У актера в петлице пиджака были вдеты какие-то красные значки, миниатюрные портреты Маркса, Ленина, Троцкого. Он без устали декламировал о своих сценических успехах, с одной стороны, о прелестях коммунизма, покровительствующего искусству и заботящегося об актерах, – с другой. Видно было, что это – один из Несчастливцевых, много намытарившийся на своем веку, исколесивший всю Россию и ныне успокоившийся в лоне Челябинского агитпросвета и местного парткома. В промежутках между хвастовством своими успехами и хвалами большевизму он с одинаковым увлечением рассказывал, какой славный домик у него в Челябинске, какая хорошая корова, какой прекрасный огород и как везде и всюду, в особенности в РТЧК (районная транспортная, то есть железнодорожная, ЧК), он свой человек, могущий оказать протекцию и помочь устроиться пришельцу, который соблазнится сравнительной дешевизной припасов в Челябинске и захочет там осесть.

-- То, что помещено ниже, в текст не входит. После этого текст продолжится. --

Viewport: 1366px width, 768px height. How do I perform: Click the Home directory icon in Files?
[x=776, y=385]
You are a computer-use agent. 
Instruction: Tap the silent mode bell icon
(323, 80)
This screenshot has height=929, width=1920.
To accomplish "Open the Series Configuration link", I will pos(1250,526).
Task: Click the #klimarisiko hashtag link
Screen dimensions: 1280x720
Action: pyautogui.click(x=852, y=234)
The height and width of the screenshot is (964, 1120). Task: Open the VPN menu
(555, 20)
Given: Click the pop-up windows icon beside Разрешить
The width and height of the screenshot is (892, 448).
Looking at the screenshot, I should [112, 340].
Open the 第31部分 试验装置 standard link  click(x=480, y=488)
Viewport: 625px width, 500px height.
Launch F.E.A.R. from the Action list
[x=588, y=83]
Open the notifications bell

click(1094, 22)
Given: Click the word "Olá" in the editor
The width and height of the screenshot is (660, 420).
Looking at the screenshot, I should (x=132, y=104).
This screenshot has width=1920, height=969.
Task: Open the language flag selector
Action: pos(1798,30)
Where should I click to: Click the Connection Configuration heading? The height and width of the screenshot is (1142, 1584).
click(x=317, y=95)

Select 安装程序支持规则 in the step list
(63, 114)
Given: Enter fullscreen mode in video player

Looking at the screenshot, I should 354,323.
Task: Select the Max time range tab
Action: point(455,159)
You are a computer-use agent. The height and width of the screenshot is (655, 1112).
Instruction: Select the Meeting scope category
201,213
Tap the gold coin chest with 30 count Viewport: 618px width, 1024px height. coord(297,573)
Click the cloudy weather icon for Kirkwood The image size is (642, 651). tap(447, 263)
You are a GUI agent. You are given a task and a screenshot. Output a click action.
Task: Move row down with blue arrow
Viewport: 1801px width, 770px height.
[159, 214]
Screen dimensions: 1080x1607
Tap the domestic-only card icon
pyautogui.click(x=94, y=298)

«Спецы» были другого типа люди. Оба они большевистский режим явно не одобряли. Но один был сдержан, другой же, более нервный и, судя по отдельным его словам, огорченный вынужденной разлукой не то с невестой, не то с женой, то и дело ввязывался в спор с актером. Спор был довольно бестолковый. Актер в коммунизме, социализме, революции, рабочем движении и прочих высоких материях, о которых говорил с пафосом, понимал весьма мало и то и дело сбивался с возвышеннейших всемирно-исторических рассуждений к умилению перед тем пайком, который он теперь получает, и тем почетом, которым пользуется «даже в РТЧК». «Спец» также в политике звезд с неба не хватал, и «критика» его сводилась преимущественно к нудному и злобному перечислению всех претерпенных им обывательских обид и огорчений. Но за спорами время проходило отлично, и, попикировавшись час-другой, спорщики раскрывали свои саквояжи, вынимали кое-какую снедь и начинали закусывать, мирно угощая друг друга белыми булочками, маслом и другими деликатесами, какие у кого оказались. Раз как-то в спор со «спецом» ввязался зашедший из соседнего купе молодой человек в высоких сапогах, брюках галифе, френче, шишаке с огромной красной звездой и прочих атрибутах военного звания, – как выяснилось впоследствии, какой-то из чинов железнодорожно-чекистского ведомства. Этот оказался политически окончательно безграмотным, и спор принял совершенно комически-бестолковый характер: спорщики не слушали друг друга, говорили о разных вещах, перескакивали с предмета на предмет. Наконец молодой воин, отчаявшийся победить своего соперника в словесном турнире, возопил: «Да вы скажите мне, кто вы: меньшевик или эсер?» – «Я – беспартийный». – «Так давно бы и сказали, я и разговаривать бы с вами не стал. Как спорить с меньшевиками и эсерами, я знаю: нас этому обучали. А то – беспартийный! Тут не знаешь, с какой стороны и подступиться!» И, махнув рукой, бравый полемист вышел из нашего купе.